AIM: Format the lines below as a numbered list, starting at the first line and ending with the line that contains "tap(757, 386)". Leave out blank lines.

════════════════

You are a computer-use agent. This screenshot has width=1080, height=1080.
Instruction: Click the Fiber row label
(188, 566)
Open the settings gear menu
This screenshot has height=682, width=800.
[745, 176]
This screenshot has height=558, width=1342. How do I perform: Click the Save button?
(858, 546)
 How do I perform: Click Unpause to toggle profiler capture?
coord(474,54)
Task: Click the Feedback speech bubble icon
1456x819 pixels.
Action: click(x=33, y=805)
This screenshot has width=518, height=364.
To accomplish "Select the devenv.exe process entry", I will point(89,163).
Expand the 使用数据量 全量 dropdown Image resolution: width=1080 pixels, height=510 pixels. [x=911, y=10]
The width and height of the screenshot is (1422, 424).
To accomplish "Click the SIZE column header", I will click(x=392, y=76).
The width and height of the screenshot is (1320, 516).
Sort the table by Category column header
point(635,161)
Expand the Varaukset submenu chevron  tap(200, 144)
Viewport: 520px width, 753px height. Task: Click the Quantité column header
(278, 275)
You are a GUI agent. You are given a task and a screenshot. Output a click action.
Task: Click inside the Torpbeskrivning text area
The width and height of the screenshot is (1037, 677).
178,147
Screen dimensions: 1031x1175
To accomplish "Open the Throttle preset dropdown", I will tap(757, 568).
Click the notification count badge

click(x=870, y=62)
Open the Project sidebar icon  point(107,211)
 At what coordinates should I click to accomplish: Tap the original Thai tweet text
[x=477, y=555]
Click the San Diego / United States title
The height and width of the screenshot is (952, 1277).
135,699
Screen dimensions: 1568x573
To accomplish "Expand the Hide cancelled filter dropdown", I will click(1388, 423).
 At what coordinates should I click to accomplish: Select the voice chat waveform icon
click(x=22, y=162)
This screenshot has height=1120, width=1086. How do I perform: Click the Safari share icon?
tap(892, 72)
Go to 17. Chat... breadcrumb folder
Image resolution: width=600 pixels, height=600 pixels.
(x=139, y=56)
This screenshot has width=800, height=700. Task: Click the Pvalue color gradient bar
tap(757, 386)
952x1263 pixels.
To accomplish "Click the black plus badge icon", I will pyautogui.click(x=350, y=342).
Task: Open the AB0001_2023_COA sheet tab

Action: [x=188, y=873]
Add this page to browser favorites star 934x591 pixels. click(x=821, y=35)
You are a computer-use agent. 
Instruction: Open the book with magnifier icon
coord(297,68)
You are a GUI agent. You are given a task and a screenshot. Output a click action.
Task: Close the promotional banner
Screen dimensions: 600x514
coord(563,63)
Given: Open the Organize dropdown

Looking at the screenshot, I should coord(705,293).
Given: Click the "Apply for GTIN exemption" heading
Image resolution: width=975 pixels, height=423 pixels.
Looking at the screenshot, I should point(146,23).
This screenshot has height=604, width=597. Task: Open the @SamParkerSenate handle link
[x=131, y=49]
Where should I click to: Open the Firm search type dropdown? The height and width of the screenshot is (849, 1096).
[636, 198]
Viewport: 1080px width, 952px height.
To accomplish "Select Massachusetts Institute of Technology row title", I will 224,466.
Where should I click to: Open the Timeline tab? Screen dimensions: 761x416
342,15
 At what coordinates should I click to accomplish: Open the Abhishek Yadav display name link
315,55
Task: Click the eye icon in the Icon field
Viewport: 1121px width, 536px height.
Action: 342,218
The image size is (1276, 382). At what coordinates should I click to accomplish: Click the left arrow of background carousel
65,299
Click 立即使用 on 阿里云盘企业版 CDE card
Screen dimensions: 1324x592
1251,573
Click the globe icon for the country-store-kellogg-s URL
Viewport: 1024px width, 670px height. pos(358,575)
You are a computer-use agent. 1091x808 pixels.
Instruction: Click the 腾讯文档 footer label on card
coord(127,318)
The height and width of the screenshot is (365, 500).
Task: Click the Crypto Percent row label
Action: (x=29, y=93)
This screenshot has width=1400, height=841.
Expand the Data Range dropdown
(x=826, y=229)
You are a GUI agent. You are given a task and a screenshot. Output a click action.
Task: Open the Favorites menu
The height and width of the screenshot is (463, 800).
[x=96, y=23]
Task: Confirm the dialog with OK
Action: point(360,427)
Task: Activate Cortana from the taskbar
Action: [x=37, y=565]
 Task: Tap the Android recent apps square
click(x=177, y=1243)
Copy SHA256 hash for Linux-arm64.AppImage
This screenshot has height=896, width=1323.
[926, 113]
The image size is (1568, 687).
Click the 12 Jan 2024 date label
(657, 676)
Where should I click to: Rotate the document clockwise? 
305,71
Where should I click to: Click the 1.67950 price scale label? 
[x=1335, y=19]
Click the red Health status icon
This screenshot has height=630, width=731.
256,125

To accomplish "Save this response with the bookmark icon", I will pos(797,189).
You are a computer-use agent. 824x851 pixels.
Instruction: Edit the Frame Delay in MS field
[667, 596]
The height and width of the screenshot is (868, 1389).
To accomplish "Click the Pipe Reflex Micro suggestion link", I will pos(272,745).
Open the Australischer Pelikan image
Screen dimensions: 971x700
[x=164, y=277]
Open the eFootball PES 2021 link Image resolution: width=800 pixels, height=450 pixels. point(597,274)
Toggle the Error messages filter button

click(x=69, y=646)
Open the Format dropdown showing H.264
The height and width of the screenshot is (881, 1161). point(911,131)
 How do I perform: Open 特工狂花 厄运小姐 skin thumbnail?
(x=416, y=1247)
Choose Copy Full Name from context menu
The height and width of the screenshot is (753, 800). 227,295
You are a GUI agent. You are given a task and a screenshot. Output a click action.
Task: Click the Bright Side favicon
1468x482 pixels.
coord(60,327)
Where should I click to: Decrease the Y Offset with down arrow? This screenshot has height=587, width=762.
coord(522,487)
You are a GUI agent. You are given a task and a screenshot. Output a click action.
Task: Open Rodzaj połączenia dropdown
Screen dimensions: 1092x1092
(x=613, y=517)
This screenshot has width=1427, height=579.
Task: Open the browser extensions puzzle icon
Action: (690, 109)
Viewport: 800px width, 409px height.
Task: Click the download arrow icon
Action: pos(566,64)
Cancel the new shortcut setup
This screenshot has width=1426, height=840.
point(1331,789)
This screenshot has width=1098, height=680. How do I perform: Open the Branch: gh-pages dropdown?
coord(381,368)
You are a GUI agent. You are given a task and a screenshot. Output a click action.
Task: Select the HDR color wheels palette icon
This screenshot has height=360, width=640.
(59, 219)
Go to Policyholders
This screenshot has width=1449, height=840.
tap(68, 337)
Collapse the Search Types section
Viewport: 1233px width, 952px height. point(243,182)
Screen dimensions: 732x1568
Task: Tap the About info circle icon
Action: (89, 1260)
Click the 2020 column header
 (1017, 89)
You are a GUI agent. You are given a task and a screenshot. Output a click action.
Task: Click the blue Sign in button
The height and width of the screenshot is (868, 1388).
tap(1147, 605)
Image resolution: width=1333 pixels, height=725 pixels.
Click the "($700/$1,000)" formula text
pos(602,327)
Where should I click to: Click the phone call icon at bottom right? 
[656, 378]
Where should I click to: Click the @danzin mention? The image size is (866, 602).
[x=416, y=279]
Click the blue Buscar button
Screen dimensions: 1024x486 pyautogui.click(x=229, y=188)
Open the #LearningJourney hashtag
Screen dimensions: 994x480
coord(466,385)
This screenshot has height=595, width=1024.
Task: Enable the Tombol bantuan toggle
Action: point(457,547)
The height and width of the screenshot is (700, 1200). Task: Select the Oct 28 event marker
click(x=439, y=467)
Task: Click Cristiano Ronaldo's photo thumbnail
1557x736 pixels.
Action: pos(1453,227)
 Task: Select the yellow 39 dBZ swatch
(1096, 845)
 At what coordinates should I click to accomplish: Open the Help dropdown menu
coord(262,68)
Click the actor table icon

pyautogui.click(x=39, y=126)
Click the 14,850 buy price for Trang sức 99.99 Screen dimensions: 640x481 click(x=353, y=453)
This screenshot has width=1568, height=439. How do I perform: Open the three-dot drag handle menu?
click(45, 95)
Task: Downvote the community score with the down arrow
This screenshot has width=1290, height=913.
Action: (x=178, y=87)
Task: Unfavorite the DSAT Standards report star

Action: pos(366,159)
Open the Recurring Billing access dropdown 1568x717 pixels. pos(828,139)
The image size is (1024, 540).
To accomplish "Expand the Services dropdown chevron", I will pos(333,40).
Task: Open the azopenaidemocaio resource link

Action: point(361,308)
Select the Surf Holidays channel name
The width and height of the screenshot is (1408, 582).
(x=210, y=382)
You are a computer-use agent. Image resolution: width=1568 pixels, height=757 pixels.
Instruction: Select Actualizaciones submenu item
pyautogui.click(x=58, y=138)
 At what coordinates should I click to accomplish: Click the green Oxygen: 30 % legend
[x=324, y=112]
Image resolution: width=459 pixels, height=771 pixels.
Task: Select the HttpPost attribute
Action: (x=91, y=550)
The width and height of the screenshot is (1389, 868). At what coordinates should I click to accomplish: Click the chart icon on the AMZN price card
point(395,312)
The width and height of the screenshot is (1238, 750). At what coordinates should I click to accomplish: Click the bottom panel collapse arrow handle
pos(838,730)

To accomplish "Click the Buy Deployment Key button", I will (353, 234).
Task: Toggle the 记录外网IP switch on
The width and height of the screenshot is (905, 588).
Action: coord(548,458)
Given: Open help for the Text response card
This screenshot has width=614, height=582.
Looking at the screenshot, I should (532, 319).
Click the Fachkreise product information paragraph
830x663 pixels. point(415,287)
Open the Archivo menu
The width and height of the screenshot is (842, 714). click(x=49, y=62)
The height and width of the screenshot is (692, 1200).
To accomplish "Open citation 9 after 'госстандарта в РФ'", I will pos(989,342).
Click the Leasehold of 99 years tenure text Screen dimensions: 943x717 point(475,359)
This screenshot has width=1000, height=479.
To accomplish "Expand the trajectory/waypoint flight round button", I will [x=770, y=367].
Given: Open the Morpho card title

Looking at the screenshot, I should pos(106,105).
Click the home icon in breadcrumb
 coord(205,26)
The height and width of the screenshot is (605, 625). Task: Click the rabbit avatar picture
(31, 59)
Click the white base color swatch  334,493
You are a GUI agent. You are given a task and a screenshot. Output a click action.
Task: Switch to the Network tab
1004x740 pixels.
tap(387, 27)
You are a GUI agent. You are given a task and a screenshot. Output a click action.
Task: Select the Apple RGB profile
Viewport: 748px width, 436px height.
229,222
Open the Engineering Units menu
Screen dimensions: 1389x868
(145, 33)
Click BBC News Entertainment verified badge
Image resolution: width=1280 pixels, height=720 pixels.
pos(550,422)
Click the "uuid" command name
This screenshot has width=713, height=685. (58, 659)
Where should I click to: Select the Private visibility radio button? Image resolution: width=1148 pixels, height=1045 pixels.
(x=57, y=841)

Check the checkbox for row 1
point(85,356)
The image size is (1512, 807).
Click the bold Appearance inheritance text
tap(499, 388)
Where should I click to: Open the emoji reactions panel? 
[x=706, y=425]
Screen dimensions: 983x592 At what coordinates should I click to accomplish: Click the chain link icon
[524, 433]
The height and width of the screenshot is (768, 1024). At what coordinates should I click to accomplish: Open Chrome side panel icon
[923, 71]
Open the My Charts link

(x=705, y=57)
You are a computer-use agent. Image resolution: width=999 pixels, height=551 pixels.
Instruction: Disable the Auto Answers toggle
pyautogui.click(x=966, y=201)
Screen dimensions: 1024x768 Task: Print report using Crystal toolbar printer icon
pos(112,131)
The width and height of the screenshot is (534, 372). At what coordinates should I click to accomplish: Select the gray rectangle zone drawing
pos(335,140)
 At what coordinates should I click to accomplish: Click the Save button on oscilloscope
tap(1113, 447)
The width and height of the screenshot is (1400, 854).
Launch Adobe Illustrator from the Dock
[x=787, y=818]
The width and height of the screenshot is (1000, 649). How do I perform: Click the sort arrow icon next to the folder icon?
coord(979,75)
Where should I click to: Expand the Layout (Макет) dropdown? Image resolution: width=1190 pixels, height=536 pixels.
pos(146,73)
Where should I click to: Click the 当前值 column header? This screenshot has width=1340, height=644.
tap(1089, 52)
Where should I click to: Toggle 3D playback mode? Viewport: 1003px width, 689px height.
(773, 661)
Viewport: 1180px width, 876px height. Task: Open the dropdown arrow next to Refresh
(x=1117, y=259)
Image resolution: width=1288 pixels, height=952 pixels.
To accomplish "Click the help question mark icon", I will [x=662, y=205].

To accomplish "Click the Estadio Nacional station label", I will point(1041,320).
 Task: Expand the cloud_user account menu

════════════════

EXPECTED OUTPUT:
1. You are a computer-use agent. This screenshot has width=1080, height=1080.
2. Instruction: Click the Fiber row label
3. (188, 566)
4. Open the settings gear menu
5. This screenshot has height=682, width=800.
6. [745, 176]
7. This screenshot has height=558, width=1342. How do I perform: Click the Save button?
8. (858, 546)
9.  How do I perform: Click Unpause to toggle profiler capture?
10. coord(474,54)
11. Task: Click the Feedback speech bubble icon
12. 1456x819 pixels.
13. Action: click(x=33, y=805)
14. This screenshot has width=518, height=364.
15. To accomplish "Select the devenv.exe process entry", I will point(89,163).
16. Expand the 使用数据量 全量 dropdown Image resolution: width=1080 pixels, height=510 pixels. [x=911, y=10]
17. The width and height of the screenshot is (1422, 424).
18. To accomplish "Click the SIZE column header", I will click(x=392, y=76).
19. The width and height of the screenshot is (1320, 516).
20. Sort the table by Category column header
21. point(635,161)
22. Expand the Varaukset submenu chevron  tap(200, 144)
23. Viewport: 520px width, 753px height. Task: Click the Quantité column header
24. (278, 275)
25. You are a GUI agent. You are given a task and a screenshot. Output a click action.
26. Task: Click inside the Torpbeskrivning text area
27. The width and height of the screenshot is (1037, 677).
28. 178,147
29. Screen dimensions: 1031x1175
30. To accomplish "Open the Throttle preset dropdown", I will tap(757, 568).
31. Click the notification count badge
32. click(x=870, y=62)
33. Open the Project sidebar icon  point(107,211)
34.  At what coordinates should I click to accomplish: Tap the original Thai tweet text
35. [x=477, y=555]
36. Click the San Diego / United States title
37. The height and width of the screenshot is (952, 1277).
38. 135,699
39. Screen dimensions: 1568x573
40. To accomplish "Expand the Hide cancelled filter dropdown", I will click(1388, 423).
41.  At what coordinates should I click to accomplish: Select the voice chat waveform icon
42. click(x=22, y=162)
43. This screenshot has height=1120, width=1086. How do I perform: Click the Safari share icon?
44. tap(892, 72)
45. Go to 17. Chat... breadcrumb folder
46. Image resolution: width=600 pixels, height=600 pixels.
47. (x=139, y=56)
48. This screenshot has width=800, height=700. Task: Click the Pvalue color gradient bar
49. tap(757, 386)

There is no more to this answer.